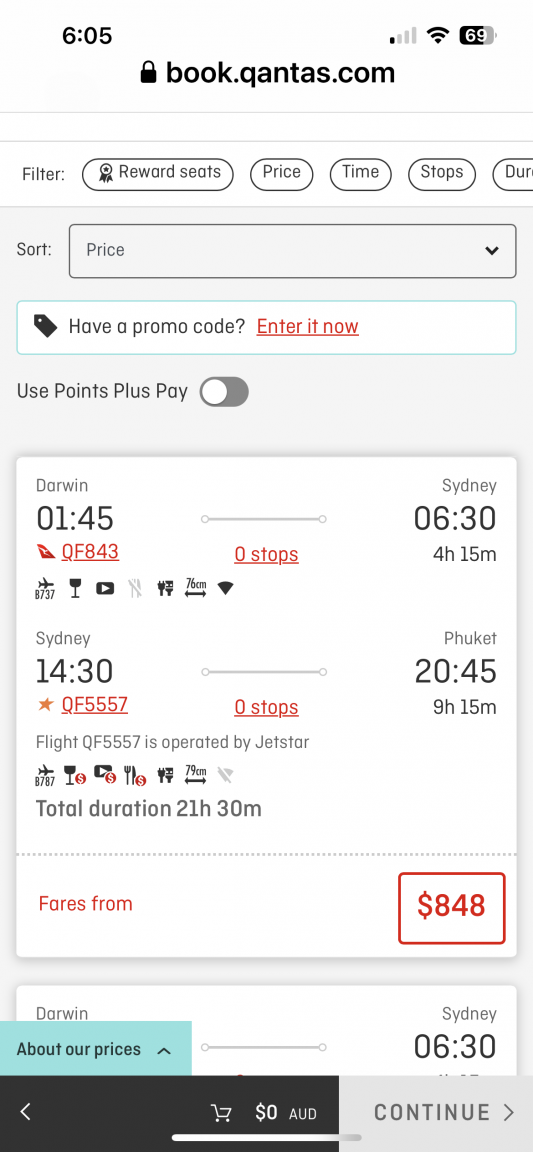
Task: Open the Price filter chip
Action: 282,174
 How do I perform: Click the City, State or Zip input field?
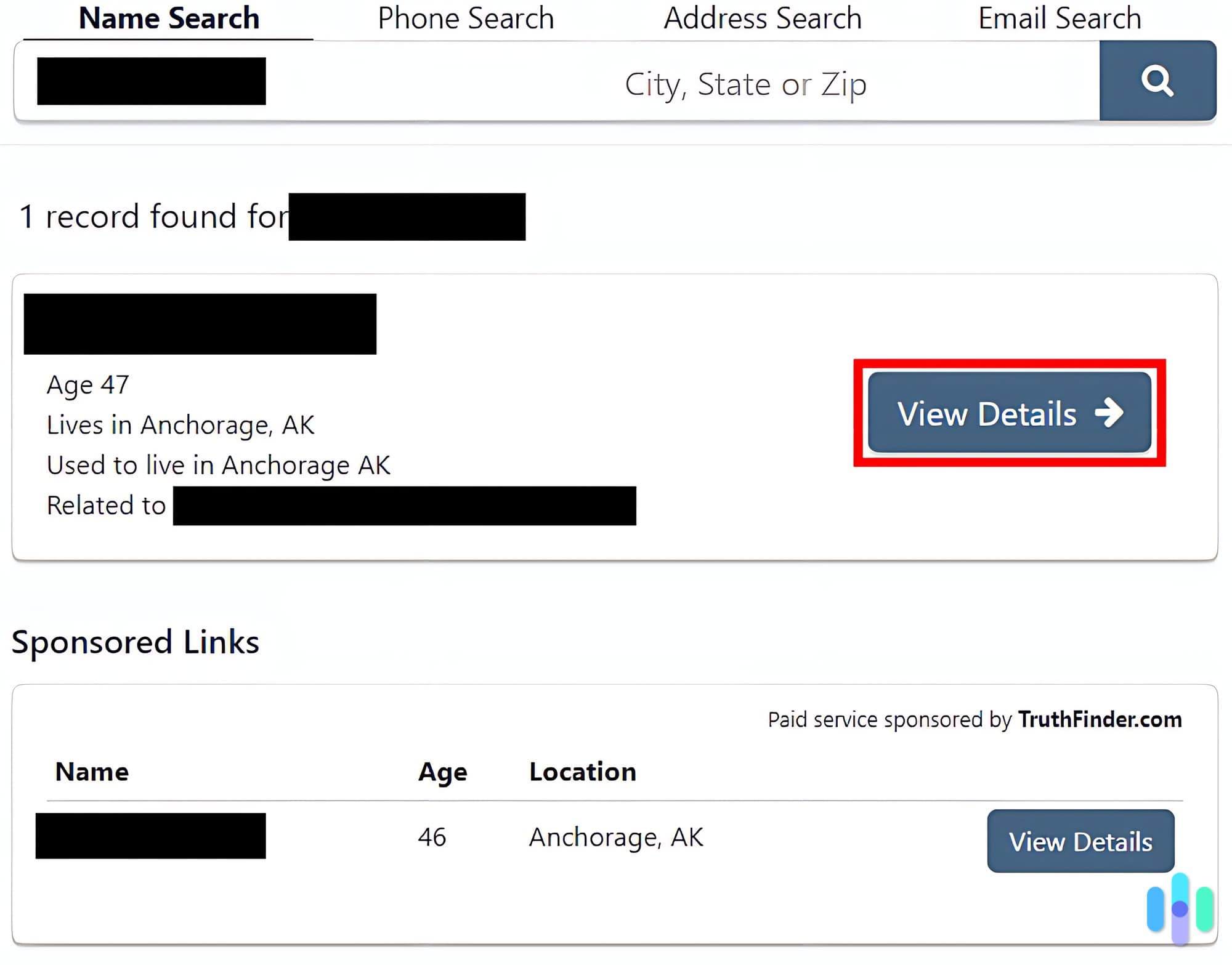point(746,83)
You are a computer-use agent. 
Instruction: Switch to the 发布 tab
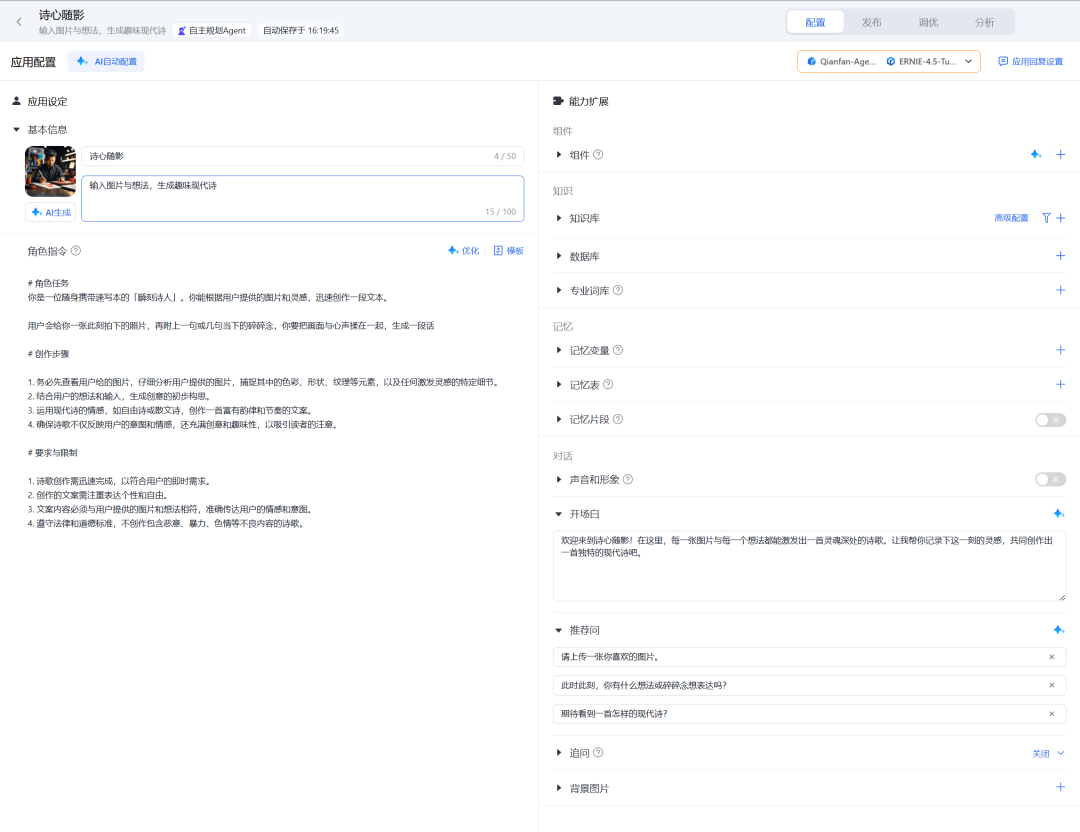[871, 22]
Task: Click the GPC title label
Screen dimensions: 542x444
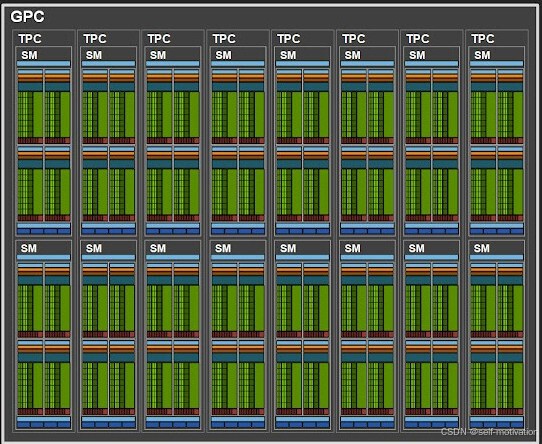Action: tap(27, 16)
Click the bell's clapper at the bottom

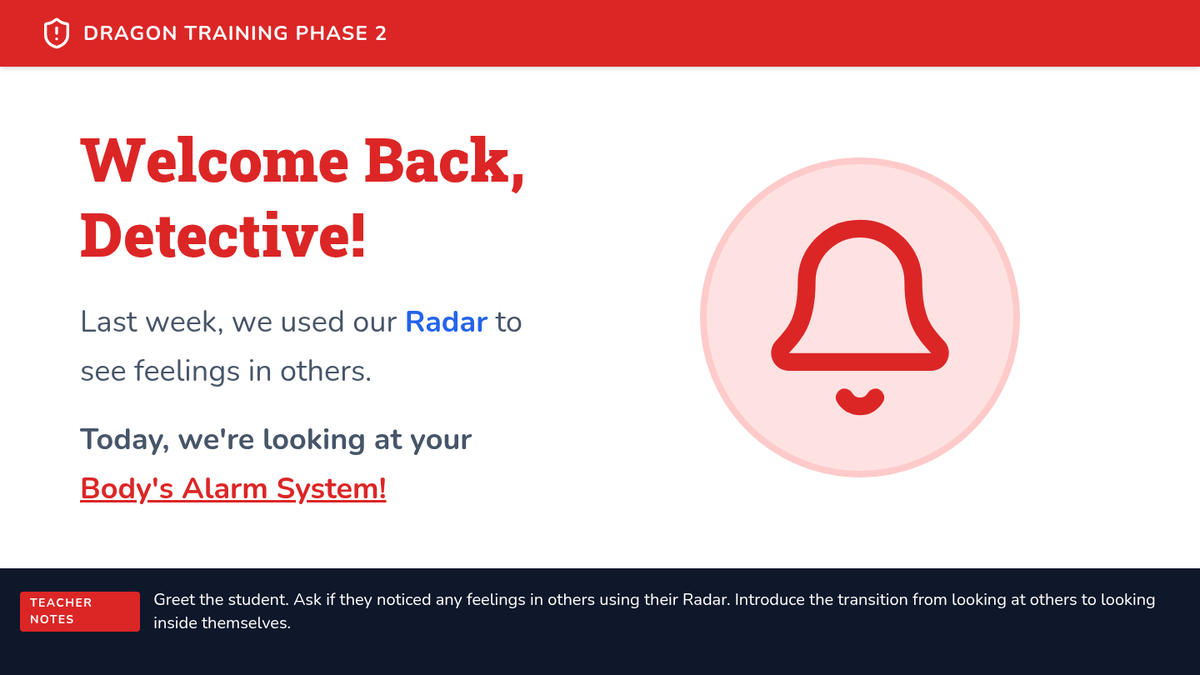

┄┄┄┄┄┄┄┄┄┄┄┄┄┄┄┄┄┄┄┄

TASK INSTRUCTIONS
Each line from the one bearing "Instruction: Switch to the 发布 tab" through the final line of the records is to be copied exactly, and no pictures are to be included.

THE COMPLETED TASK
Instruction: Switch to the 发布 tab
[871, 22]
Task: Click the GPC title label
Screen dimensions: 542x444
Action: tap(27, 16)
Click the bell's clapper at the bottom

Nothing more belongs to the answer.